旅館に入るとレトロな外装とは打って変わって中は何度か内装工事をしたのか美麗かつ比較的新しい作りになっていて、妙に安堵に近い感情が私たちを落ち着かせる。


「天野様、お待ちしておりました。本日こちらの和室でございます。」

「ありがとうございます。」


直輝は既にネット予約で部屋を手配していてチェックインも彼一人で済ませてしまった。


ずっと引き篭ってゲームしていたあのころが既に遠い昔のように感じた。それくらい、今の彼は大きく成長しているのである。


そして、直輝は部屋を案内し全員部屋に入ったのだが、あまりの豪華さに私たちは言葉を失った。


「おお〜……めっちゃいい。」

「……直輝さん、中々部屋選ぶセンスありますね。」


そう、この部屋は10畳の和洋室でセミダブルベッドが2つあり、温泉が付いている。

しかも裏庭を眺望することができるので畳の香りと川根茶の茶香炉の香りを楽しみながら、自然に癒される部屋だった。

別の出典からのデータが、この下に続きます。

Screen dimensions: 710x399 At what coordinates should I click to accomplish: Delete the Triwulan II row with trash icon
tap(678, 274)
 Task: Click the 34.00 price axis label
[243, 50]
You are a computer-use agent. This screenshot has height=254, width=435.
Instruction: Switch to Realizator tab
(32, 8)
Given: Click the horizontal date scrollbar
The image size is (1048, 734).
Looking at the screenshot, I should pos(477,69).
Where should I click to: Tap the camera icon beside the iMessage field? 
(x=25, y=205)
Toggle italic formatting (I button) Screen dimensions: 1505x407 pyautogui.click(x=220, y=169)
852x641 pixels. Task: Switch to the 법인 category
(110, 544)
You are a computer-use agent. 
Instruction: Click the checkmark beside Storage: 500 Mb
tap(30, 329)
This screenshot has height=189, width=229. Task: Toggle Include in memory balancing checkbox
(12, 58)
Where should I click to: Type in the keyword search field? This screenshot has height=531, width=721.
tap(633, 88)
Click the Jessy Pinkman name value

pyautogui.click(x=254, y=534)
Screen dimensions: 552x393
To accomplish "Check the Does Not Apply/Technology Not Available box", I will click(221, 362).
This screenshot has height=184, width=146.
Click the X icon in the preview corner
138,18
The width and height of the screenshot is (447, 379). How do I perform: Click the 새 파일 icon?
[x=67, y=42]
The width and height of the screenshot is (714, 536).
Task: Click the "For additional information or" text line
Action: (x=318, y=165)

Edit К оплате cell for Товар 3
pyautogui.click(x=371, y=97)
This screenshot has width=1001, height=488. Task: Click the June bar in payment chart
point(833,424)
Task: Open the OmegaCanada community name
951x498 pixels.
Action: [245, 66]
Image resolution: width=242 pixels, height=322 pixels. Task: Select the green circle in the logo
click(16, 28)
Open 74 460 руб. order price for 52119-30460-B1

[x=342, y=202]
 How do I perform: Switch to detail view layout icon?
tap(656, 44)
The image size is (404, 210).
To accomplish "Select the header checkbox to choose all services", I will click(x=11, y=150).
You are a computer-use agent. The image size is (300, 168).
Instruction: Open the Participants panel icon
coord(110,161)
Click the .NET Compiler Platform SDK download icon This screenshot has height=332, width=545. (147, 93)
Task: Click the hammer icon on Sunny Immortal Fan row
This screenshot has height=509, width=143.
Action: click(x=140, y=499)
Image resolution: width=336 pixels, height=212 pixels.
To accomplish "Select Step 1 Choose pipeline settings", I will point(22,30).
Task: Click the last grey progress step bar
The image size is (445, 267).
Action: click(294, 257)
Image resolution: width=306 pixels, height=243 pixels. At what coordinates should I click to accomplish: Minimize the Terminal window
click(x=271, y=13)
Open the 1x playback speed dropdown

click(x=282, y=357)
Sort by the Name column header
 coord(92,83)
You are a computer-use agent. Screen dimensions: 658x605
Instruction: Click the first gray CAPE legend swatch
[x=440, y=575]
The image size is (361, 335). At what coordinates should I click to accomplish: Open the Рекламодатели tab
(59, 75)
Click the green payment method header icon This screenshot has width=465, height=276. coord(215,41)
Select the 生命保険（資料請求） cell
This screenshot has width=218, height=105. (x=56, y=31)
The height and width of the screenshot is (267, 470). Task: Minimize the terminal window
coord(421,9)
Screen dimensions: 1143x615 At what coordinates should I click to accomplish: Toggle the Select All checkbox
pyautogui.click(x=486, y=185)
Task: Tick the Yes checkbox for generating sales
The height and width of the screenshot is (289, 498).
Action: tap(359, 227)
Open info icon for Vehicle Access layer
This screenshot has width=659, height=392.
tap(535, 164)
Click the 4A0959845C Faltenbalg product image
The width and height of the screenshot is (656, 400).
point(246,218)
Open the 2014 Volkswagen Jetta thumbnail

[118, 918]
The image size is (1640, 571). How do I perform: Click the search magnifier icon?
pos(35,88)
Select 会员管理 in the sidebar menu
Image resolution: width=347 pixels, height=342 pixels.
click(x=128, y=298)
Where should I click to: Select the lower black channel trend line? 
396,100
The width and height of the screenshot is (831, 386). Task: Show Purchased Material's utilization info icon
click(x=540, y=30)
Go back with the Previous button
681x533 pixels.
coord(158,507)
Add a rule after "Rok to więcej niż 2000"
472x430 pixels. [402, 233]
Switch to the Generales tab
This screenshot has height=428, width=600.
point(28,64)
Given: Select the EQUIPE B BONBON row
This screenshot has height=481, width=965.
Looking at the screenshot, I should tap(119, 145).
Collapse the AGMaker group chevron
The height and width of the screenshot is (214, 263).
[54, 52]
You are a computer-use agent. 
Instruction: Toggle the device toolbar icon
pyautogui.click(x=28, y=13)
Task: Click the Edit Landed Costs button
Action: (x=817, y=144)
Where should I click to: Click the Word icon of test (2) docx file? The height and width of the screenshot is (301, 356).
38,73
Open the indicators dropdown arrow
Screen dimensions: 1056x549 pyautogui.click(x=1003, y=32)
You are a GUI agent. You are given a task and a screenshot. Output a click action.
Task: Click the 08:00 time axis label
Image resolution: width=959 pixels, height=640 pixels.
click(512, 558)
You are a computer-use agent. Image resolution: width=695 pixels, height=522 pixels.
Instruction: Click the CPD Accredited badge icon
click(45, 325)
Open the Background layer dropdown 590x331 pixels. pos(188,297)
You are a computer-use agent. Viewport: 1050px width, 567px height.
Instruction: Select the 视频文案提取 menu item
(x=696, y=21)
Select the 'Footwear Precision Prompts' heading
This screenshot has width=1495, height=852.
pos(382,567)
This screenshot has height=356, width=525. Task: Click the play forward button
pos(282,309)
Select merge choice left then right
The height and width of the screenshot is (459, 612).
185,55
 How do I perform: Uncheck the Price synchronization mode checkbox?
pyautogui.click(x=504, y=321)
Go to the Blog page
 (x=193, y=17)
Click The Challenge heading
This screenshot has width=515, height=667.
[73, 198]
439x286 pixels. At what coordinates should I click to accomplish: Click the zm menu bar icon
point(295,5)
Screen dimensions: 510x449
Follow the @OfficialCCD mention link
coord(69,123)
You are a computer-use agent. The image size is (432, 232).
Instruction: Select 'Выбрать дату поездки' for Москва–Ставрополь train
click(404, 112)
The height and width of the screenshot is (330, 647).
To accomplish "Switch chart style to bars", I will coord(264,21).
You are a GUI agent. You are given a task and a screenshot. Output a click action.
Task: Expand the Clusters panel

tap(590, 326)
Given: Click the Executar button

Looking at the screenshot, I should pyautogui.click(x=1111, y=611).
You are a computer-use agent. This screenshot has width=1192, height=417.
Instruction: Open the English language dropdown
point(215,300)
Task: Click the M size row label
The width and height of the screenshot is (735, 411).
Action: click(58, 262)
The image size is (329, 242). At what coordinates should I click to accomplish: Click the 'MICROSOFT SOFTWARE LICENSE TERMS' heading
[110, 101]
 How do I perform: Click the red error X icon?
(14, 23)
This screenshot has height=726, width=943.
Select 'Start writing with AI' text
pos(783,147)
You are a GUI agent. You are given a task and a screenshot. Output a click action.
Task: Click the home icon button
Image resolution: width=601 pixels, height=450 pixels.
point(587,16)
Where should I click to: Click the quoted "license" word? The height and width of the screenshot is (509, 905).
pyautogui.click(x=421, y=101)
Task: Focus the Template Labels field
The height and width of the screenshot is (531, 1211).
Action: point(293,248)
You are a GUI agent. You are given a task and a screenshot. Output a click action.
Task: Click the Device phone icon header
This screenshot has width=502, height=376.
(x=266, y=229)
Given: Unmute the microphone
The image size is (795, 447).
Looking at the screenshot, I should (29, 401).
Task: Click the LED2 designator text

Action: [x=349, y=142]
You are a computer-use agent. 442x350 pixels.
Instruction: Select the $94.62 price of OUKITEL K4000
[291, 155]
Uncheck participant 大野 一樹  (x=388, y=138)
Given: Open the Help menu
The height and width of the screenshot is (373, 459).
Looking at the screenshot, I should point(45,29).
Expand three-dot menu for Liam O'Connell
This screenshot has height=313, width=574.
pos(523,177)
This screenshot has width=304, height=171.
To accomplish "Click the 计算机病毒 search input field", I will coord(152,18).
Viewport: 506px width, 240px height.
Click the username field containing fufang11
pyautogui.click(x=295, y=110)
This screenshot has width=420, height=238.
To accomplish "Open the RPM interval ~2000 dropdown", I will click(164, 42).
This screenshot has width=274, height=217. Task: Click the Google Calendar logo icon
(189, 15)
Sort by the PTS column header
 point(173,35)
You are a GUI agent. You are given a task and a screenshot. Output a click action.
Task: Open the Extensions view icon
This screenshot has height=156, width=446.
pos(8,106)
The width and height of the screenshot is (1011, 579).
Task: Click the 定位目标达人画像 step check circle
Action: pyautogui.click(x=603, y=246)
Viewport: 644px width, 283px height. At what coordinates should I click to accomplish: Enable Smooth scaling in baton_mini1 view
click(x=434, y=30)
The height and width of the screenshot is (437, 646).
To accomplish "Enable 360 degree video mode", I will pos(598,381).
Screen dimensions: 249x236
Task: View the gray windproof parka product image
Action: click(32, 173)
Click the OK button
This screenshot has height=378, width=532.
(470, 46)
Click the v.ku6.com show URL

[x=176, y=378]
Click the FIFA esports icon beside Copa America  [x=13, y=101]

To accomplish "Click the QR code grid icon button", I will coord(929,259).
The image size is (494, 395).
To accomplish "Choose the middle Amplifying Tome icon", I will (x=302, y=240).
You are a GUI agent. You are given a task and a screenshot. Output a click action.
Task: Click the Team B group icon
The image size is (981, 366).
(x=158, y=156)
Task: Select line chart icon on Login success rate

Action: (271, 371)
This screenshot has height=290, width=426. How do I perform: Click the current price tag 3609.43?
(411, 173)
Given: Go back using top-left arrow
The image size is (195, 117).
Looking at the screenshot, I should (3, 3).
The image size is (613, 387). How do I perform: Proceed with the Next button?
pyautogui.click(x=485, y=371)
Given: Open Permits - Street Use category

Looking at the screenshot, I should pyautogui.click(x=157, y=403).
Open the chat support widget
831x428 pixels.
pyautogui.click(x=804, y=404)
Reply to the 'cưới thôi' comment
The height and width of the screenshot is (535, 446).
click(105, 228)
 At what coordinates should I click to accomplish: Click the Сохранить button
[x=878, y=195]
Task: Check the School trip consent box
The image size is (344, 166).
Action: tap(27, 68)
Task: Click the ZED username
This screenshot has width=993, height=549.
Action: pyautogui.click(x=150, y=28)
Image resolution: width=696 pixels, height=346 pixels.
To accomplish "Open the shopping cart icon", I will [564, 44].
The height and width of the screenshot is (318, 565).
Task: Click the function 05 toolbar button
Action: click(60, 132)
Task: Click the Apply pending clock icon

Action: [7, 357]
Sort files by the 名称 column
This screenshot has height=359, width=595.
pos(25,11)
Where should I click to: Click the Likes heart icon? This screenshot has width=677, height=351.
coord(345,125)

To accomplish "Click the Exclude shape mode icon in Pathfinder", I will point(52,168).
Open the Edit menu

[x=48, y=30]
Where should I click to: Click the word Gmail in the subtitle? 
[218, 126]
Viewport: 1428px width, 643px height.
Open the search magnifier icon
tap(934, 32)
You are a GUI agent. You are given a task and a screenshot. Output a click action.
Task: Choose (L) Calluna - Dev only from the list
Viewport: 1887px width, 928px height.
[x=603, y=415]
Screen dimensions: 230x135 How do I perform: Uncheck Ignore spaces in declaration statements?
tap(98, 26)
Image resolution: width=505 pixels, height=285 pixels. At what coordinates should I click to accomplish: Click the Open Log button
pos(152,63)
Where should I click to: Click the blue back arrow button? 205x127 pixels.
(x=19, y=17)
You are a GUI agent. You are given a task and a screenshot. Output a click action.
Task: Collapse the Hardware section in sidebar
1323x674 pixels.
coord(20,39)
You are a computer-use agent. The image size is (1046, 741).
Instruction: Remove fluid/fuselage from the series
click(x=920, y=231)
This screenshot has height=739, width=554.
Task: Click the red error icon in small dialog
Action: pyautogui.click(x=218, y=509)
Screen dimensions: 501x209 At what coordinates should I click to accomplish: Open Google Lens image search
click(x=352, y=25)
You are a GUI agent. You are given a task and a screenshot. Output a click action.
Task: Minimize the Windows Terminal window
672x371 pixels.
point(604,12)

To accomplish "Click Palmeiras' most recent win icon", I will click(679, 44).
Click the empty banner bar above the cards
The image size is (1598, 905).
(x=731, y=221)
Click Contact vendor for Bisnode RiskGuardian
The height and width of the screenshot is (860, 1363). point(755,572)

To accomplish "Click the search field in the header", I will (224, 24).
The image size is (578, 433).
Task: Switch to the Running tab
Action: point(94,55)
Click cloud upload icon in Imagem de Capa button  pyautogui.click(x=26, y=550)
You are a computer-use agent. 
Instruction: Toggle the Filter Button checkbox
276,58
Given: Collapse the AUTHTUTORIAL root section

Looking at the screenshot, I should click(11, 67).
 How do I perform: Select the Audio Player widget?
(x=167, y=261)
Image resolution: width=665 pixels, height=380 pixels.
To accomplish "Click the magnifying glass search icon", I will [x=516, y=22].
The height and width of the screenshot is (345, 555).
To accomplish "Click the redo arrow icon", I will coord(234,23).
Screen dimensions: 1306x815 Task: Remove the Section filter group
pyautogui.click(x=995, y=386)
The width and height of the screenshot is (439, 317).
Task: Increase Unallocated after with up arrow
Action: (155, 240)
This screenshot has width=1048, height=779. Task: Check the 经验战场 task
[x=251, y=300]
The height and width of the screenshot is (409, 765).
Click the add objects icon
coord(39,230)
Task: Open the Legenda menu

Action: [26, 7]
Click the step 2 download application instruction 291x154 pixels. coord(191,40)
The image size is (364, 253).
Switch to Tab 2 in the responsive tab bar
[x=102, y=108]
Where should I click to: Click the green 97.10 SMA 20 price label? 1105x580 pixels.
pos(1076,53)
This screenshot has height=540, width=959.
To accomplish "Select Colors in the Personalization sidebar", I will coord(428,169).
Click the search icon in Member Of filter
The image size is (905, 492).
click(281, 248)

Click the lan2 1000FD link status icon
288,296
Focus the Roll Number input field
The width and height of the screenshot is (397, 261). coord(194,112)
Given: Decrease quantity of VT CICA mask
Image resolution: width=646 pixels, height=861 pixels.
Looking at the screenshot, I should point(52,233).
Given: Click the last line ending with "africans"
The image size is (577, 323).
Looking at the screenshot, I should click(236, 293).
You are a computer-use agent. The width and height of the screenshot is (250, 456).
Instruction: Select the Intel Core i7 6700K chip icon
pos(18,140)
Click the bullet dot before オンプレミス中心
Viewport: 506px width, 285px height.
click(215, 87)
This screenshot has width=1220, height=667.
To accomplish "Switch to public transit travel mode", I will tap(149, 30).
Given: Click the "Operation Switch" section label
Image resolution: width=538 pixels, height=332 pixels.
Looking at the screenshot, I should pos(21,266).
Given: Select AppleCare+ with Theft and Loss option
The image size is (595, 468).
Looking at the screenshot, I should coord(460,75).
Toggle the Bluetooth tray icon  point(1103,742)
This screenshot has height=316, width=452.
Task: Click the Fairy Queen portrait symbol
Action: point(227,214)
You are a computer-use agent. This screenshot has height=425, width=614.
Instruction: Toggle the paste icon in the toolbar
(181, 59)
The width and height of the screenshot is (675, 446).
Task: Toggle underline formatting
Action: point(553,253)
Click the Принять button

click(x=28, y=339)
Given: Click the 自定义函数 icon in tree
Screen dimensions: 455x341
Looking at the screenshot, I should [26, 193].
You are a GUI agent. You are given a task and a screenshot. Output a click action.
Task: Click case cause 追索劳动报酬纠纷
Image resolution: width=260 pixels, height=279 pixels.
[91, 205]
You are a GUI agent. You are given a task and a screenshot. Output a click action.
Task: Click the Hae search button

「……最高ですね。こういう日はセブンスターで……。」

「すみませんことねさん。ここ禁煙で……喫煙所しか吸っちゃ行けないんですよね。」

「……ぐふっ。」


なんかことねさんが吐血してるように見えた。

いや、ヘビースモーカーなのは分かるけど、タバコに命かけすぎじゃないの!?


「……じゃあ、喫煙所行ってきましょうかね。」


しかし、気がついたら私たちは畳に座り込んではおしりに根が張ったかのように体がピクリとも動かなかった。


急に運動や運転の疲れがどっしりと身体にのしかかる。


「そういえば、まだ夢の吊り橋行ってないな……どうする?」


直輝がボソッとそう呟いてみんな考える。

今は16時をすぎた時間帯、一応行けなくはないけど……。


舞衣ちゃんは嘔吐してから目が虚ろになってるし、彩奈ちゃんも汗をかいたのか化粧が崩れ気味だった。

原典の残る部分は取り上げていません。